各組在培養箱(37℃、5% CO ₂)中進行培養歷時6小時之後，大體上依照上面實施例4當中所述的方法來進行各組細胞沉澱物的收取以及定量即時聚合酶鏈反應(qRT-PCR)，並分別計算出病理對照組與實驗組的IL-6、IL-1β以及TNF-α基因的表現位準相對於正常對照組所具者的倍數，不同之處在於：各組細胞沉澱物是針對IL-6、IL-1β以及TNF-α來進行qRT-PCR，而所使用的引子對被顯示在下面表4中。表4. 被用來進行qRT-PCR的引子

標的基因	NCBI登錄編號	引子	核苷酸序列 (5’→3’)
IL-6	M54894.1	前向引子 IL-6-F	acccccaggagaagattcca (序列辨識編號：9)
反向引子 IL-6-R	gatgccgtcgaggatgtacc (序列辨識編號：10)
IL-1β	NM_000576.2	前向引子 IL-1β-F	gcagccatggcagaagtacc (序列辨識編號：11)
反向引子 IL-1β-R	agtcatcctcattgccactgtaat (序列辨識編號：12)
TNF-α	NM_000594.3	前向引子 TNF-α-F	tagcccatgttgtagcaaaccc (序列辨識編號：13)
反向引子 TNF-α-R	ttatctctcagctccacgcca (序列辨識編號：14)
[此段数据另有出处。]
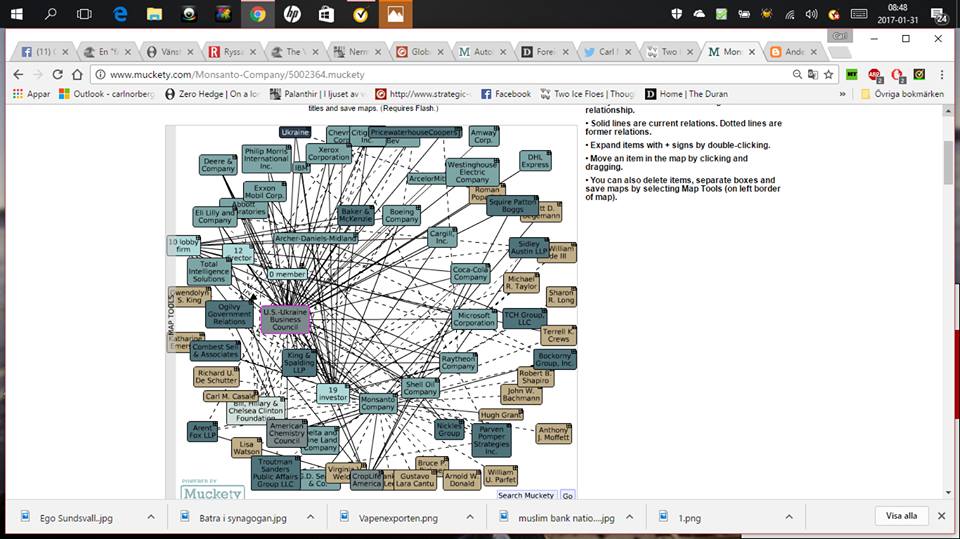Click the Search Muckety input field

[x=526, y=495]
圖9至圖11分別顯示在各組HSFs細胞中所測得之IL-6、IL-1β以及TNF-α基因的表現位準。從圖9至圖11可見，與正常對照組相較之下，病理對照組的IL-6、IL-1β以及TNF-α基因的表現位準皆有顯著的升高，這表示LPS成功地誘發HSFs細胞產生發炎。而與病理對照組相較之下，實驗組的IL-6、IL-1β以及TNF-α基因的表現位準皆有顯著的下降。這個實驗結果顯示：本發明外泌體能夠有效地抑制促發炎細胞激素的表現。申請人據此而認為：依據本發明的方法所得到的外泌體能夠藉由抑制促發炎細胞激素的表現來達到抗發炎的效用。

綜合以上各項實驗結果可知，本發明的方法能夠有效地促進禽類胚胎間質幹細胞(AMSCs)生產出大量且含有較多成分種類(包括蛋白質與RNA)的外泌體，且其在促進皮膚再生與傷口癒合、減少皮膚皺紋、改善掉髮以及抗皮膚發炎上皆能展現優異效用。因此，申請人認為：依據本發明的方法所得到的外泌體具有發展成為改善皮膚病況(skin condition)(包括傷口、老化、掉髮以及發炎)的產品之高潛力。

於本說明書中被引述之所有專利和文獻以其整體被併入本案作為參考資料。若有所衝突時，本案詳細說明(包含界定在內)將佔上風。

雖然本發明已參考上述特定的具體例被描述，明顯地在不背離本發明之範圍和精神之下可作出很多的修改和變化。因此意欲的是，本發明僅受如隨文檢附之申請專利範圍所示者之限制。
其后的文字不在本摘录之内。